Reading Time: 2 minutes
Offshore wind installations are rapidly accelerating worldwide, necessitating robust infrastructure to transport generated power onshore and into the electrical grid. This surge has ignited a booming demand for offshore substations, particularly in Europe. According to recent research by Rystad Energy, 137 substations are slated for installation offshore continental Europe over the next decade, requiring a total investment of approximately $20 billion.
The majority of these facilities, over 120, are scheduled for deployment between 2024 and 2030, accounting for around $18 billion in investment. Annual expenditures on offshore substations are projected to climb steadily through 2030, rising from an average of $1.4 billion per year from 2015 to 2023 to an anticipated peak of $8.4 billion by the end of the decade.
Offshore substations play a critical role in the offshore wind sector by gathering power from turbines, increasing voltage, and transmitting electricity to shore. Key components include switchgears, transformers/converters, reactive power compensation systems, and earthing systems. They are particularly advantageous for projects exceeding 200 megawatts (MW) and situated more than 15 kilometers offshore, minimizing transmission losses and supporting initiatives like electrifying offshore oil and gas platforms.
The upsurge in substation demand is driven by the escalating scale and distance of offshore wind projects.

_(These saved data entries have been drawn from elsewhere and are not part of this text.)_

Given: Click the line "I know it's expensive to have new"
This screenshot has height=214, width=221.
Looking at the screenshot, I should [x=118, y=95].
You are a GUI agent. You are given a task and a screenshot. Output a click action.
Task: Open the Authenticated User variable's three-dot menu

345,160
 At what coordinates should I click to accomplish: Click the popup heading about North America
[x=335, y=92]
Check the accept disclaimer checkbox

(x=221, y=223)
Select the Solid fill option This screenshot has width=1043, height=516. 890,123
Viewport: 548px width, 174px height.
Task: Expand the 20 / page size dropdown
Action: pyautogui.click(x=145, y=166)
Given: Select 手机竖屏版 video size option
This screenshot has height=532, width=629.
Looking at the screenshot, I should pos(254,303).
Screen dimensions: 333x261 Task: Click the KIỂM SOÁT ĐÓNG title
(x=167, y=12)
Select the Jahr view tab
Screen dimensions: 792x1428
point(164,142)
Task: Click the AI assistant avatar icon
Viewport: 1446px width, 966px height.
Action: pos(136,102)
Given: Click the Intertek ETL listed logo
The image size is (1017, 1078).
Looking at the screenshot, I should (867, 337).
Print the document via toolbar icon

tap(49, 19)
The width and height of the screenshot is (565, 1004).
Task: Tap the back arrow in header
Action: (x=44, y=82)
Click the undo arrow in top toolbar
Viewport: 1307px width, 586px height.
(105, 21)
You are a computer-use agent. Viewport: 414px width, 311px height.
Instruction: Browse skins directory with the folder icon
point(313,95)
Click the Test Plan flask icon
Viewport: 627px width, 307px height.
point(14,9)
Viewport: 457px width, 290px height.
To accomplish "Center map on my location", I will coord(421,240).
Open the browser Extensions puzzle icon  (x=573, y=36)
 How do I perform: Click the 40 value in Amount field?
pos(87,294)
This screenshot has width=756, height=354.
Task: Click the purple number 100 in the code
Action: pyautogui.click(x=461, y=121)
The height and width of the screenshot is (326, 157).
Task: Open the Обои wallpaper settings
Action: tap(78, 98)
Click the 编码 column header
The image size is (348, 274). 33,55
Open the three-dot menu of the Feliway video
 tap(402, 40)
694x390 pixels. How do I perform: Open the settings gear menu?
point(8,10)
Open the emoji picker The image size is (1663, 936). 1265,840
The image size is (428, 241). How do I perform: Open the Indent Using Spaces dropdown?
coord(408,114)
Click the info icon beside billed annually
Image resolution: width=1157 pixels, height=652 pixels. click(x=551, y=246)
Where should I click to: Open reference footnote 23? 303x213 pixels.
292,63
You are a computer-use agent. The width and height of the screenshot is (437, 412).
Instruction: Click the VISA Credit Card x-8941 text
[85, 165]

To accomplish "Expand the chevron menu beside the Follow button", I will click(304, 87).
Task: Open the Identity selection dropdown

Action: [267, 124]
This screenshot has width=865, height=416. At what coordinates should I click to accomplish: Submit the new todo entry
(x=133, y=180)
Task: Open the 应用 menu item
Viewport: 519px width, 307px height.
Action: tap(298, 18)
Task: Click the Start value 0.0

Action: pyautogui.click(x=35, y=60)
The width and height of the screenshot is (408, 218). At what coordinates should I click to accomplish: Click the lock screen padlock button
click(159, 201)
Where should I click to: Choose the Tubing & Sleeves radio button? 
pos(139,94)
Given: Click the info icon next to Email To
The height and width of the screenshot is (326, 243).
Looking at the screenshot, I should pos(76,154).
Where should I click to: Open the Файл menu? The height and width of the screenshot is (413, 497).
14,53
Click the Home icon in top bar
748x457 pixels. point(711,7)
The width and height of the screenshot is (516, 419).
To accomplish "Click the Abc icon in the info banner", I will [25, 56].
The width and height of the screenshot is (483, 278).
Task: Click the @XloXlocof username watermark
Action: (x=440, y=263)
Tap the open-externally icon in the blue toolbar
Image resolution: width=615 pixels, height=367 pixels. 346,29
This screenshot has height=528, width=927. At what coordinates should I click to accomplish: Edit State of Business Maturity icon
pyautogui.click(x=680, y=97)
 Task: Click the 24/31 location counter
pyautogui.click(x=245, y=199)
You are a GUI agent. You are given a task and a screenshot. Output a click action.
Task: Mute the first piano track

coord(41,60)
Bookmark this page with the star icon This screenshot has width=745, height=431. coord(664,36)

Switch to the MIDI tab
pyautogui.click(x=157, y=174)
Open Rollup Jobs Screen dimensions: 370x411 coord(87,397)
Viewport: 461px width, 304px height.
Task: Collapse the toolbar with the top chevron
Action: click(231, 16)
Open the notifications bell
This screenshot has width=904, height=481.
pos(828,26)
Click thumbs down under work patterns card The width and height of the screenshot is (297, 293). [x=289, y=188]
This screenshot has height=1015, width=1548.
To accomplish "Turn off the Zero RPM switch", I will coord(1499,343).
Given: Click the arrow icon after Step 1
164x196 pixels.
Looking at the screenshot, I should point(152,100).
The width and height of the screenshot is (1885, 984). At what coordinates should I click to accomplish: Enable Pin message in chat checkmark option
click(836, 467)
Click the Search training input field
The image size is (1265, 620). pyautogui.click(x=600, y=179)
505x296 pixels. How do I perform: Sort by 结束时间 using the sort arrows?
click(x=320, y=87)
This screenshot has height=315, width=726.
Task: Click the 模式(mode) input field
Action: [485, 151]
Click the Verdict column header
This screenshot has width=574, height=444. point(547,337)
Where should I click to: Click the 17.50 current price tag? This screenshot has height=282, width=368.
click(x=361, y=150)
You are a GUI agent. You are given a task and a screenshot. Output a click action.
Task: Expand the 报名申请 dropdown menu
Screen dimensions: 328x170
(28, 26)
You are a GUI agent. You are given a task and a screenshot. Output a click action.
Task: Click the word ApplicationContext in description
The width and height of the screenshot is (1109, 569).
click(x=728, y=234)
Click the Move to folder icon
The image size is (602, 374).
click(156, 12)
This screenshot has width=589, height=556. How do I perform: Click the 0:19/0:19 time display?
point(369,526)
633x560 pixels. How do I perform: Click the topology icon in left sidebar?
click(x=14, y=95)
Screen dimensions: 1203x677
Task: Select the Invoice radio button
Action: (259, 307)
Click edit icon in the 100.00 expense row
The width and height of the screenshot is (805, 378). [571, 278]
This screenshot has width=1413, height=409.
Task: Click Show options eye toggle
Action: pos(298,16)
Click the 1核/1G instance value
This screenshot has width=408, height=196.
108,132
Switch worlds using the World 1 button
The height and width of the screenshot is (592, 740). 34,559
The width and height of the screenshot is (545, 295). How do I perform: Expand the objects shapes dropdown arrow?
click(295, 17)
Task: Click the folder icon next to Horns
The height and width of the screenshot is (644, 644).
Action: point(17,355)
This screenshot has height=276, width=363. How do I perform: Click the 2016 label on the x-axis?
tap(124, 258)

Projects surpassing 1 gigawatt (GW) in capacity often require multiple substations. Many European nations have set ambitious offshore wind installation targets, positioning the continent as a focal point for substation development. In 2024 alone, Europe is set to inaugurate eight new offshore substations, double the number from the previous year.
While 2024 will see new substations limited to projects within 50 kilometers of the coast, later years are expected to witness a notable increase in installations beyond this range, spurred by advancing offshore wind technologies. This includes the burgeoning field of floating wind turbines, which are positioned far offshore and may necessitate floating substations by the early 2030s.
“We anticipate a substantial rise in offshore substation expenditures this decade, driven by expanding installed capacities in Europe and the anticipated rise of floating wind technology,” noted Petra Manuel, senior offshore wind analyst at Rystad Energy.
Offshore substations are typically comprised of two main components: the topside, housing the primary electrical system and auxiliary systems, and the foundation, which supports the topside structure. Jackets, fixed to the seabed with piles at each leg, have been the predominant foundation type due to their ability to support larger structures. However, some projects employ monopiles, driven directly into the seabed.
As Europe continues to lead in offshore wind development, the foundation concepts for substations beyond 2024 remain under exploration, reflecting ongoing innovations in the sector.